--- BEGIN SUPPLIED RECORDS ---
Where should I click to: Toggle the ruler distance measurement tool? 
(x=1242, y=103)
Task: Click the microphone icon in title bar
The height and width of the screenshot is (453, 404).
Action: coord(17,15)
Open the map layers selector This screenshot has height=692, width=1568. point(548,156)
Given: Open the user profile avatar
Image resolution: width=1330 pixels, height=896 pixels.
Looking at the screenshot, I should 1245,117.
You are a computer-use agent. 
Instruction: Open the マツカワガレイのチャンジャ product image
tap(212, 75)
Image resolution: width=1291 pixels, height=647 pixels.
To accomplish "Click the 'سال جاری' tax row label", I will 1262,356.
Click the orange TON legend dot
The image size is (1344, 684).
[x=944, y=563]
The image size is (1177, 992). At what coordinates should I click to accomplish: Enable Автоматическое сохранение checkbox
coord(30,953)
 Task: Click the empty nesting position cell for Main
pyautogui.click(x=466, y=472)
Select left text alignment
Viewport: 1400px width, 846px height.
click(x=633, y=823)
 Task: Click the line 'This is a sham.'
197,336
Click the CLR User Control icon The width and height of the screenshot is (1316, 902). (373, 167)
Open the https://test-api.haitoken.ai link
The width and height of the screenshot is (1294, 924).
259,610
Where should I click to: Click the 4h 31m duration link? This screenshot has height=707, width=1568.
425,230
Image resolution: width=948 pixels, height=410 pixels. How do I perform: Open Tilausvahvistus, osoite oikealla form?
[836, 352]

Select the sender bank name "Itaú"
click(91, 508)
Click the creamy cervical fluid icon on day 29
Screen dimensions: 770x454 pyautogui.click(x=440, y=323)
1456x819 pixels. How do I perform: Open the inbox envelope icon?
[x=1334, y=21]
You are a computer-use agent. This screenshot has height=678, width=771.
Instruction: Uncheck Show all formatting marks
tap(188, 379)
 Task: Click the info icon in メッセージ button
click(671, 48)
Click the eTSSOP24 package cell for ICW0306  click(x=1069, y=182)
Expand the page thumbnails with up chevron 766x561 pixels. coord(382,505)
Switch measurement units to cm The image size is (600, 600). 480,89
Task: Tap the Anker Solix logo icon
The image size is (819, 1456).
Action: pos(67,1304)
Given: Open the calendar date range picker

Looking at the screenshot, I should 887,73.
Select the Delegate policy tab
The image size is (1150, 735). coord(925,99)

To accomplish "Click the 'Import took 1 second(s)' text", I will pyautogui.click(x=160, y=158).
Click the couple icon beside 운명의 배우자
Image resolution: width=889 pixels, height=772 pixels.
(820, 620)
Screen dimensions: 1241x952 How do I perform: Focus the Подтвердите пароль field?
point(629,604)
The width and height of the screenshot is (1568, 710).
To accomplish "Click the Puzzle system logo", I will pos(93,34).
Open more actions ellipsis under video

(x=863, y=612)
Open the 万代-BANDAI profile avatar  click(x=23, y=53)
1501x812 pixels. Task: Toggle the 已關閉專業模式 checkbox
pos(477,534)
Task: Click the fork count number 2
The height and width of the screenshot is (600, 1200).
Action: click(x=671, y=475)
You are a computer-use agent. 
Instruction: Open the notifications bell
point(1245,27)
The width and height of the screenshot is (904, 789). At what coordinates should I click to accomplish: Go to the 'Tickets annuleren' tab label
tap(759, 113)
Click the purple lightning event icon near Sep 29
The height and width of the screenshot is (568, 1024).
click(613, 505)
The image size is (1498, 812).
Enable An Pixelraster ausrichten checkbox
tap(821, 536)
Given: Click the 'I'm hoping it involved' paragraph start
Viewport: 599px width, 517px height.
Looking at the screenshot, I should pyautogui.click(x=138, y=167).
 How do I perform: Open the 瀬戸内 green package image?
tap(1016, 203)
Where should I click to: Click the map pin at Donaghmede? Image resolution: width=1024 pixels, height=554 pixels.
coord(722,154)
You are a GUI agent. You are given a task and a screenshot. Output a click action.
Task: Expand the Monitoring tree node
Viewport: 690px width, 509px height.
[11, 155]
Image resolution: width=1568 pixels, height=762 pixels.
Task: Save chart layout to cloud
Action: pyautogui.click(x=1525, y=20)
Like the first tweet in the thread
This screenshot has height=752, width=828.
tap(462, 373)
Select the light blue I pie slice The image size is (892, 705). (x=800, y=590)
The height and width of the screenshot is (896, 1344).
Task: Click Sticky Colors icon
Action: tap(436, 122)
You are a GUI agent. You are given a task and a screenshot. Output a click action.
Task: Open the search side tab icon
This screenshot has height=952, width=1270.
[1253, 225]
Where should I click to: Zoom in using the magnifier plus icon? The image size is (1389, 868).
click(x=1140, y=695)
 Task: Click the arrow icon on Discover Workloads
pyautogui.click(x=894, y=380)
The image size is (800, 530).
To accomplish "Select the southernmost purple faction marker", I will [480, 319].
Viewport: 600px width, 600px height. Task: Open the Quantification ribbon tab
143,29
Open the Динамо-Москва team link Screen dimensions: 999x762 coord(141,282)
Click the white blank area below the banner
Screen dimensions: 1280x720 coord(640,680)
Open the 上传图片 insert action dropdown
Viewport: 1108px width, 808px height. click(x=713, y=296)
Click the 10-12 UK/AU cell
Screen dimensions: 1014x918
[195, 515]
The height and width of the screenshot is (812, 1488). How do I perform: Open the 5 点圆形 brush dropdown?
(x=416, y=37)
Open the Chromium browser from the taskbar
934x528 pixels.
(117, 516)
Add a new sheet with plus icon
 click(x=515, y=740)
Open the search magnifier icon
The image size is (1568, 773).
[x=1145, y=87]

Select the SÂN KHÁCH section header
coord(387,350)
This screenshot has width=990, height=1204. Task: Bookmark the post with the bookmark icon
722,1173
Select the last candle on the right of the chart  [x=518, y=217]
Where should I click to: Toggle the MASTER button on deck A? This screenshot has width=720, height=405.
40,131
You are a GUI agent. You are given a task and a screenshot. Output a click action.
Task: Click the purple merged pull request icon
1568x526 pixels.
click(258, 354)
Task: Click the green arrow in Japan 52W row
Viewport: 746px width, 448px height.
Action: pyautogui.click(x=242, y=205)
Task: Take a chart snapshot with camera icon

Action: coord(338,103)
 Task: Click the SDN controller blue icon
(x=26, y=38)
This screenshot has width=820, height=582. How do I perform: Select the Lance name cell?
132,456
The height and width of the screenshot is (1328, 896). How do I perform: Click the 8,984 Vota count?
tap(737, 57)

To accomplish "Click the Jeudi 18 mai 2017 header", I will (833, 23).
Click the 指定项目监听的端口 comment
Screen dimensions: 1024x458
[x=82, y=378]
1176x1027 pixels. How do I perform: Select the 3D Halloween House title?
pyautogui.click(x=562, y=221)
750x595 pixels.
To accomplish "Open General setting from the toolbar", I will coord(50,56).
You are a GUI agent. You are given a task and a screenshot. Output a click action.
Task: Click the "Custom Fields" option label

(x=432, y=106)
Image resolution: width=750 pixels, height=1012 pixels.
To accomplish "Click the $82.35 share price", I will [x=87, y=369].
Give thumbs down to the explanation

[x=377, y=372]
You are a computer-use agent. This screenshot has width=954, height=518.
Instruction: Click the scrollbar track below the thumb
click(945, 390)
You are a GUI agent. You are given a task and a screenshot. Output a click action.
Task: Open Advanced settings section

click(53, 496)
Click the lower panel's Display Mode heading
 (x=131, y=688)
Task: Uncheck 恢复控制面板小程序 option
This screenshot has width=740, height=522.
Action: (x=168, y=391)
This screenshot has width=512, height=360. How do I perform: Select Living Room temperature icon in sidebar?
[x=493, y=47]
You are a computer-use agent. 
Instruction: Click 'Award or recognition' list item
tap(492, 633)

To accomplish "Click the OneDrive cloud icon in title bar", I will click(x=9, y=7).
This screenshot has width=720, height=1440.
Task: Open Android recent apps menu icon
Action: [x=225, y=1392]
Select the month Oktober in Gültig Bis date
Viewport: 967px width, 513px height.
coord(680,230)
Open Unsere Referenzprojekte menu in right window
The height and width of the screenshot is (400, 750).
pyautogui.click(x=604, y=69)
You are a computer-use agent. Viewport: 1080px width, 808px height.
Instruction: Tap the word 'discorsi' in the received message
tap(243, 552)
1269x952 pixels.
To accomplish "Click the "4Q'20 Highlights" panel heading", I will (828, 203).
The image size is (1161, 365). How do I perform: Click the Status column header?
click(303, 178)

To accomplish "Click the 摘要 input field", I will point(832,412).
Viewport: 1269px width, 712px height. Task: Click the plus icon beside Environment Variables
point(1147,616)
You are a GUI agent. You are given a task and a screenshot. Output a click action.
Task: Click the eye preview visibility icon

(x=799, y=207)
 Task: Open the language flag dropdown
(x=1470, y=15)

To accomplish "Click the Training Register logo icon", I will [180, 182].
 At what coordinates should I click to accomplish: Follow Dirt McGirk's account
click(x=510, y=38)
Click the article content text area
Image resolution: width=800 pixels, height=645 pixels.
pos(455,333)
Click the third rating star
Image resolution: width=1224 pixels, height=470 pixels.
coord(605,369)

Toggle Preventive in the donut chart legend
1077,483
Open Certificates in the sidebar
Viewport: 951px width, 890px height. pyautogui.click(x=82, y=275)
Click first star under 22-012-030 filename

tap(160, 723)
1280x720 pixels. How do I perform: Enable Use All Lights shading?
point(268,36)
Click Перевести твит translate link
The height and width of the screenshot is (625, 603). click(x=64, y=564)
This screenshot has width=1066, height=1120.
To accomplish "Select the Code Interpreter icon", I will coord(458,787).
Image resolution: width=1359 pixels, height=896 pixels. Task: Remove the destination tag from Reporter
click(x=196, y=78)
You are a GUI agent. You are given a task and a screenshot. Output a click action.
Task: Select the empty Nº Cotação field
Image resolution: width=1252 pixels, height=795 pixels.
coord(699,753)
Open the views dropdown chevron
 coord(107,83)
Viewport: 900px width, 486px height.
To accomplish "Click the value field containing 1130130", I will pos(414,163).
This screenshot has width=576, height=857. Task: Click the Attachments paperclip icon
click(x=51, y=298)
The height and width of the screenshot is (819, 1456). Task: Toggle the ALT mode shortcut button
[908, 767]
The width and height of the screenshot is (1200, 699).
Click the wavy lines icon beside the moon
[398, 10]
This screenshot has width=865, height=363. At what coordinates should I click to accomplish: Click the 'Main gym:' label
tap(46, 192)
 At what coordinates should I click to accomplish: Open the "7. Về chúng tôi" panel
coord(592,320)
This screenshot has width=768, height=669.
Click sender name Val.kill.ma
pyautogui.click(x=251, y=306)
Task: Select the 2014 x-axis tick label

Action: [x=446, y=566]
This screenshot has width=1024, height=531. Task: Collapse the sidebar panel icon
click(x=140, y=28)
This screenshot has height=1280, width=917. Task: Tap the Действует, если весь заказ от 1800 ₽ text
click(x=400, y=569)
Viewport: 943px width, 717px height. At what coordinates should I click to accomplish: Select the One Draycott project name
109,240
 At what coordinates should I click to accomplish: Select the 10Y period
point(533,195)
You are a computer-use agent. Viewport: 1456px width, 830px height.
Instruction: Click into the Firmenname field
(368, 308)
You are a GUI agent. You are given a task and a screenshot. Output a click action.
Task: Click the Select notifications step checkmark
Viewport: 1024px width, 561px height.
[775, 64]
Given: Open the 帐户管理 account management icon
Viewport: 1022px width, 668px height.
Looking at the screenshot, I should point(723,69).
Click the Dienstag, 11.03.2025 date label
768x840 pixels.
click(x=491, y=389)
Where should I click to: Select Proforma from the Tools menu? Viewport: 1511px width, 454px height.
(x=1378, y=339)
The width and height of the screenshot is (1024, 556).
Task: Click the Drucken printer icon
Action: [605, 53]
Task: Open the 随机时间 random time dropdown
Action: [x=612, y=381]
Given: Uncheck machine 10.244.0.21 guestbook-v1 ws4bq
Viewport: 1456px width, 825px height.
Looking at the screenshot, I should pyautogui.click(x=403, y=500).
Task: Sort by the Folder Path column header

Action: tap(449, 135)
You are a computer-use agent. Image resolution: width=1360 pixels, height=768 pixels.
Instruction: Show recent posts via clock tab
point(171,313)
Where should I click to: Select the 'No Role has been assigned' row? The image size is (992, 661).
--- END SUPPLIED RECORDS ---
TASK GOAL |
Put the lines of the material from the one containing "Open the Динамо-Москва" through the one containing "Select the last", both included, into a JSON list of strings with one string per line. Leave out blank lines.

SOLVED EXERCISE |
[
  "Open the Динамо-Москва team link Screen dimensions: 999x762 coord(141,282)",
  "Click the white blank area below the banner",
  "Screen dimensions: 1280x720 coord(640,680)",
  "Open the 上传图片 insert action dropdown",
  "Viewport: 1108px width, 808px height. click(x=713, y=296)",
  "Click the 10-12 UK/AU cell",
  "Screen dimensions: 1014x918",
  "[195, 515]",
  "The height and width of the screenshot is (812, 1488). How do I perform: Open the 5 点圆形 brush dropdown?",
  "(x=416, y=37)",
  "Open the Chromium browser from the taskbar",
  "934x528 pixels.",
  "(117, 516)",
  "Add a new sheet with plus icon",
  " click(x=515, y=740)",
  "Open the search magnifier icon",
  "The image size is (1568, 773).",
  "[x=1145, y=87]",
  "Select the SÂN KHÁCH section header",
  "coord(387,350)",
  "This screenshot has width=990, height=1204. Task: Bookmark the post with the bookmark icon",
  "722,1173",
  "Select the last candle on the right of the chart  [x=518, y=217]"
]